Oracle plant Content-Management-Software

Analyst: "Tsunami" ist eher eine Antwort auf Microsofts Sharepoint

Oracle will nach Aussage von Ovum-Analyst Alan Pelz-Sharpe noch vor Jahresende eine unter dem Codenamen „Tsunami“ entwickelte Software für „Enterprise Content Management“ (ECM) vorstellen. Das Unternehmen hat dies zwischenzeitlich bestätigt, sich zu Details aber bedeckt gehalten.

„Wir haben unsere Kompetenz bei der Verwaltung unstrukturierter Datenbestände genutzt, um unsere Möglichkeiten im Bereich Content Management erheblich zu erweitern. Das Angebot wird in zukünftigen Versionen der Oracle Collaboration Suite verfügbar sein“, so Greg Doherty von Oracle.
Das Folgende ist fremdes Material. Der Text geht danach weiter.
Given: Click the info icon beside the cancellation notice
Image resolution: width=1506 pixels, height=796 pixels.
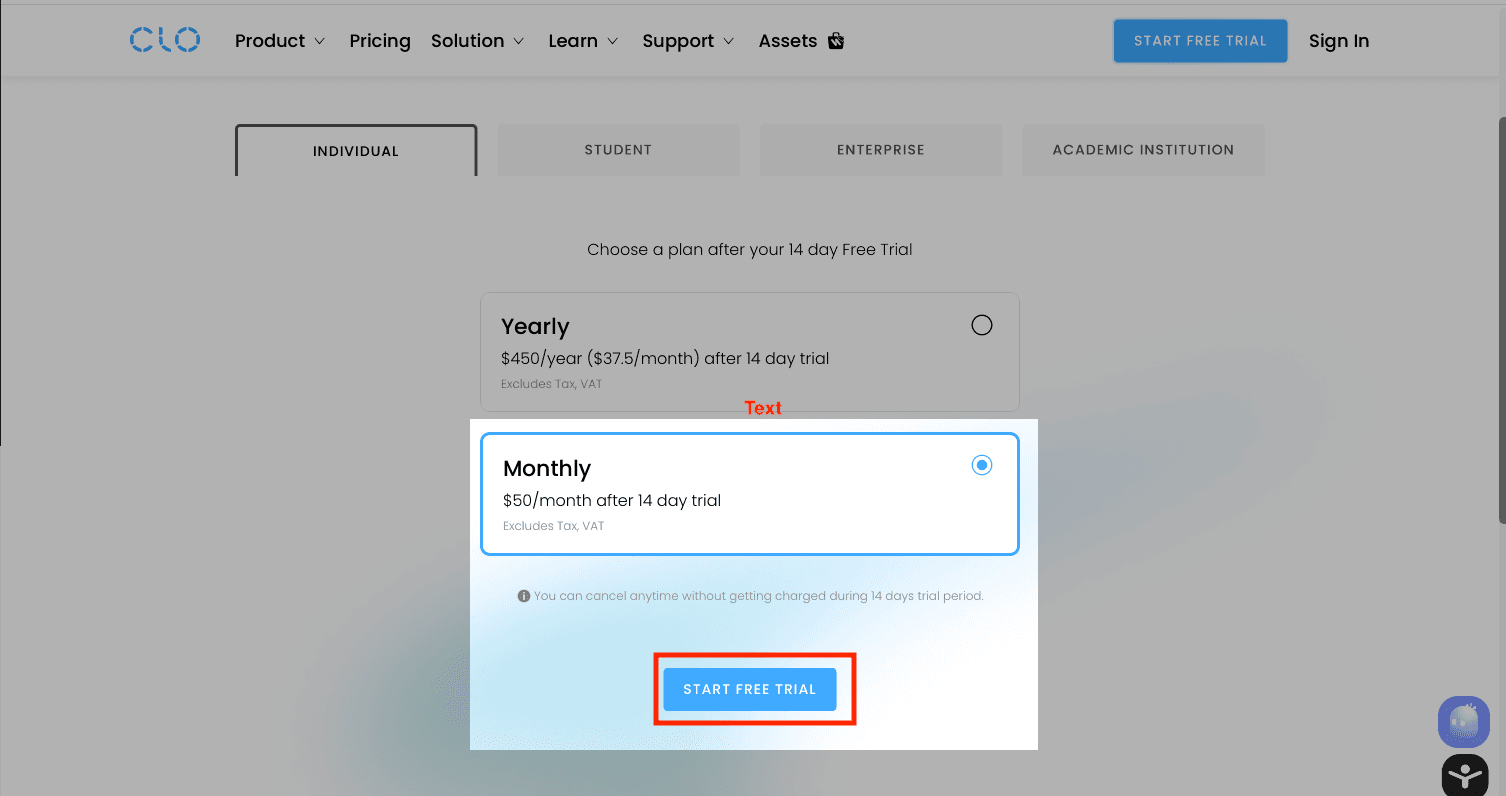Looking at the screenshot, I should [x=524, y=595].
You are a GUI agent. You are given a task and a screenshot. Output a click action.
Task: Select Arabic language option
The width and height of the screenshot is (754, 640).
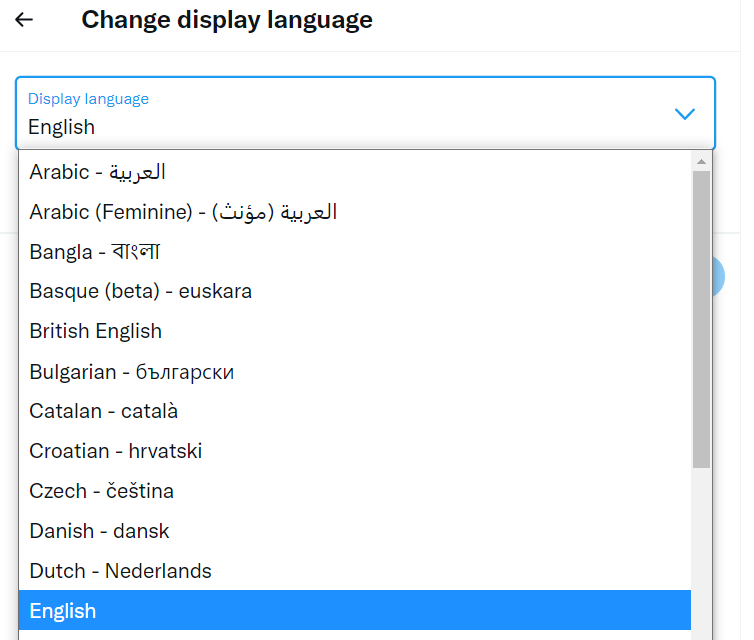(x=355, y=172)
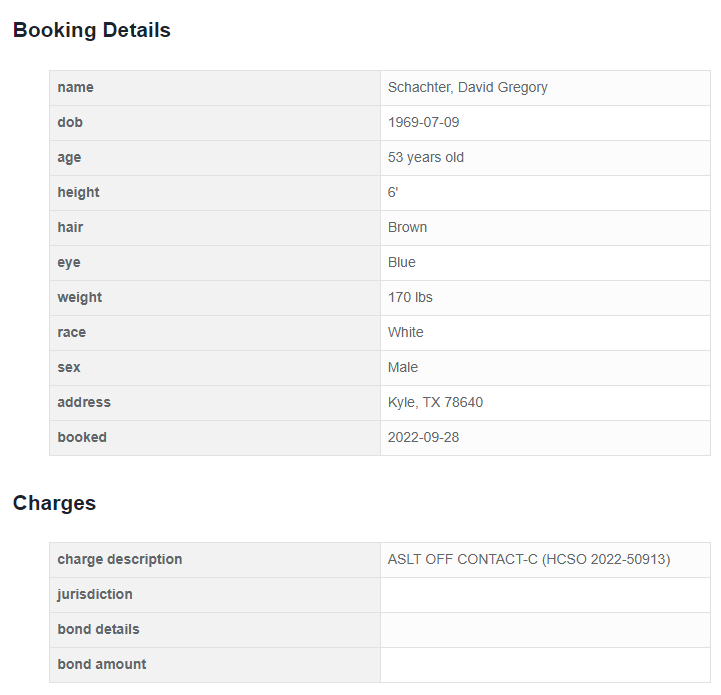Select the height row label
This screenshot has height=695, width=721.
(x=78, y=192)
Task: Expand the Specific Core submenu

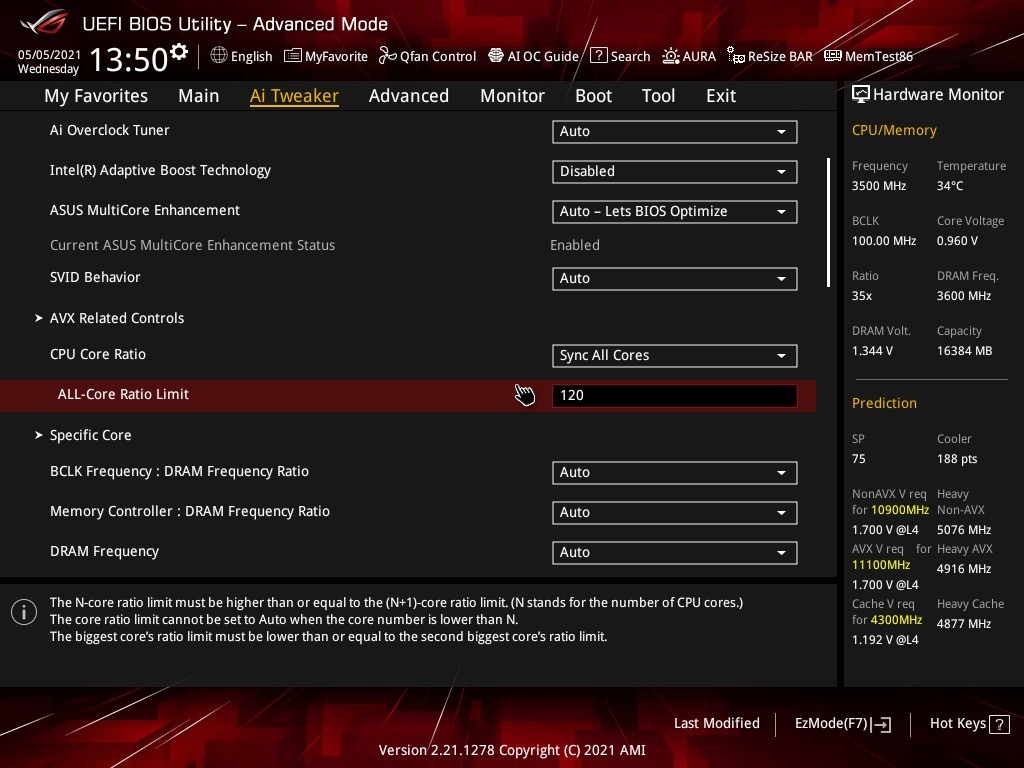Action: pyautogui.click(x=90, y=435)
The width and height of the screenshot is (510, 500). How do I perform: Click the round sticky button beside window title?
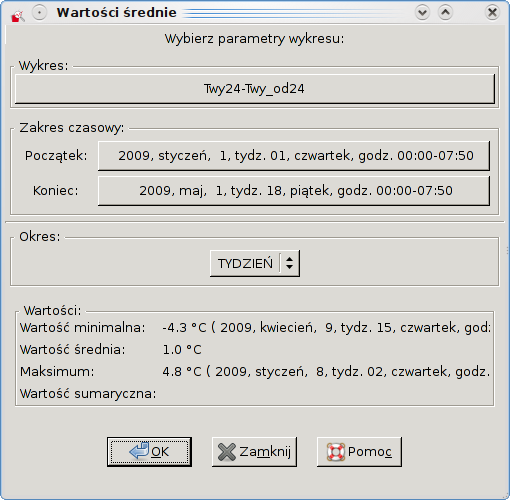[39, 13]
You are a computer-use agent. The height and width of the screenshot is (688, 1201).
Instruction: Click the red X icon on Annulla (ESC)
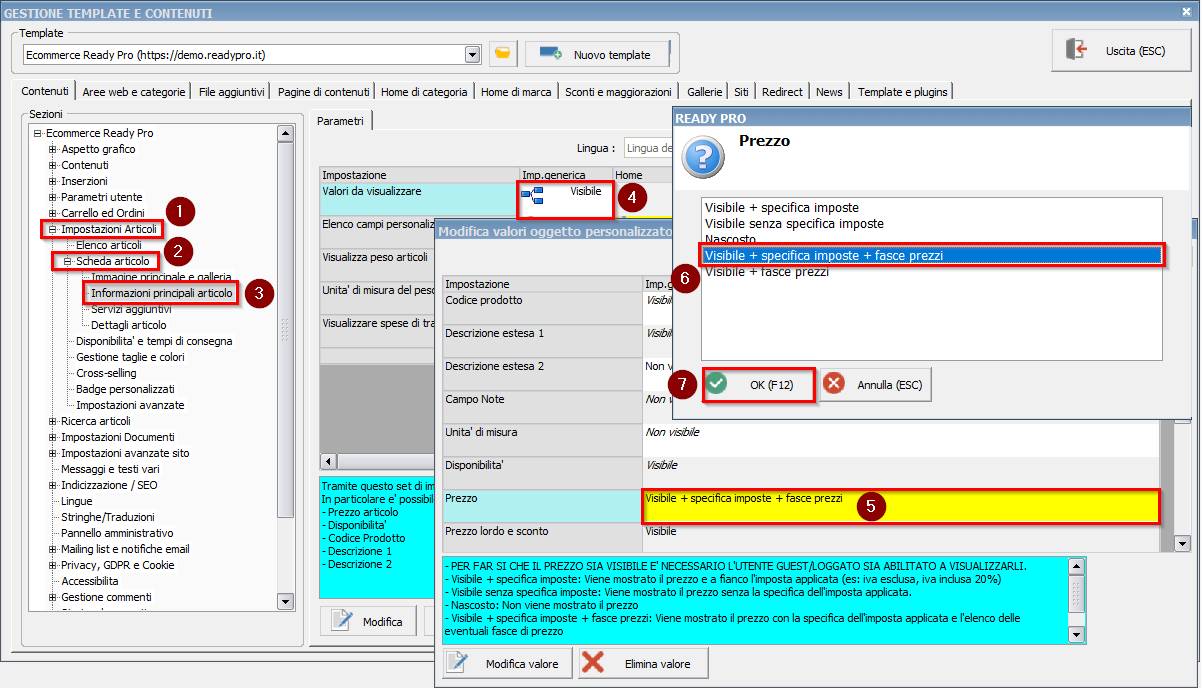(834, 384)
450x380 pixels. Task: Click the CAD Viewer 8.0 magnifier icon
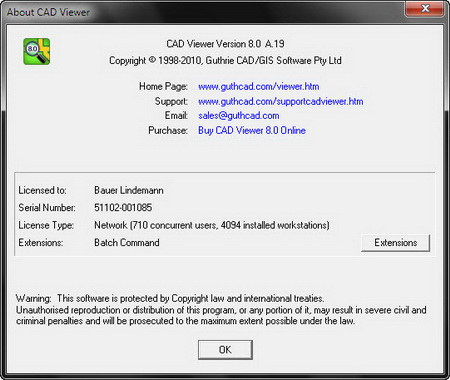click(37, 51)
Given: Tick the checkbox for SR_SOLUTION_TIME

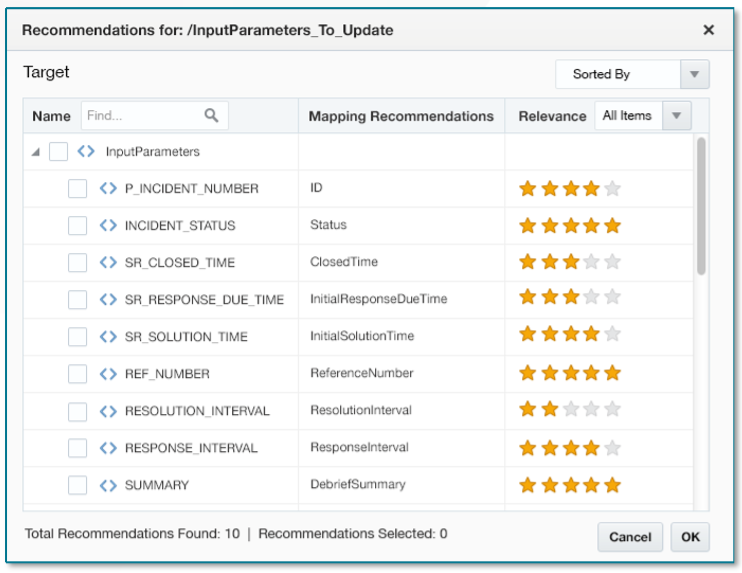Looking at the screenshot, I should (x=78, y=337).

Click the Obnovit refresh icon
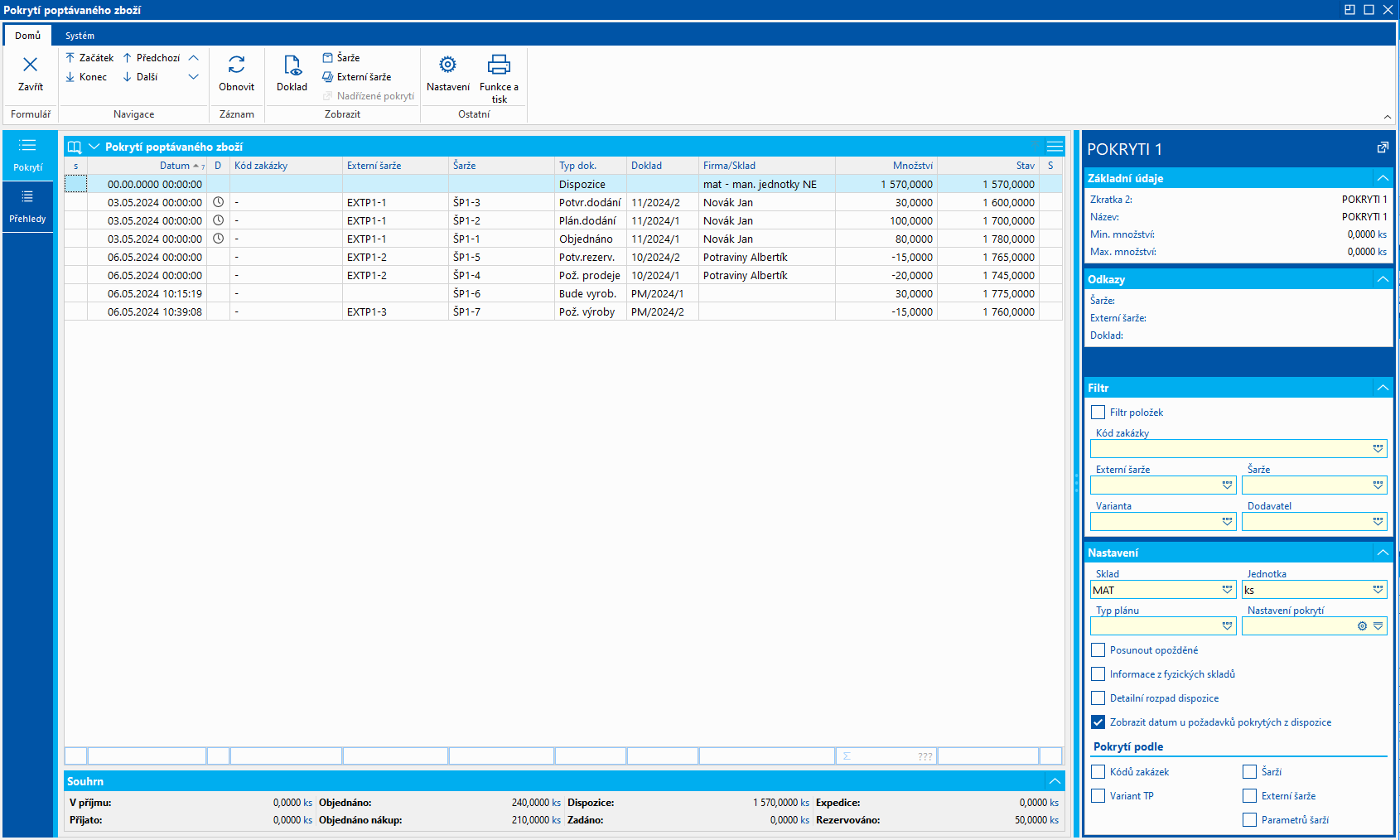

Branchenkenner erwarten den Einstieg von Oracle in dieses Segment schon seit einigen Jahren. Das Unternehmen könne so seine Dominanz im Datenbank-Bereich ausbauen und entsprechende Schritte seiner Wettbewerber kontern. IBM integriert bereits seit einiger Zeit Content-Management-Funktionen in seine Datenbank- und Collaboration-Software.

Während des Prozesses um die Übernahme von Peoplesoft wurde bekannt, dass Oracle den Kauf des Content-Management-Spezialisten Documentum geplant hatte. Das Unternehmen wurde jedoch vom Storage-Giganten EMC akquiriert.

Ovum-Analyst Pelz-Sharpe zufolge müsse Oracle zwar die Schritte von IBM im Auge behalten, Tsunami sei aber eher als Konkurrent von Microsofts Sharepoint zu sehen. Bei Sharepoint handelt es sich um eine Collaboration-Plattform, mit der Dokumente ausgetauscht und gemeinsam bearbeitet werden können.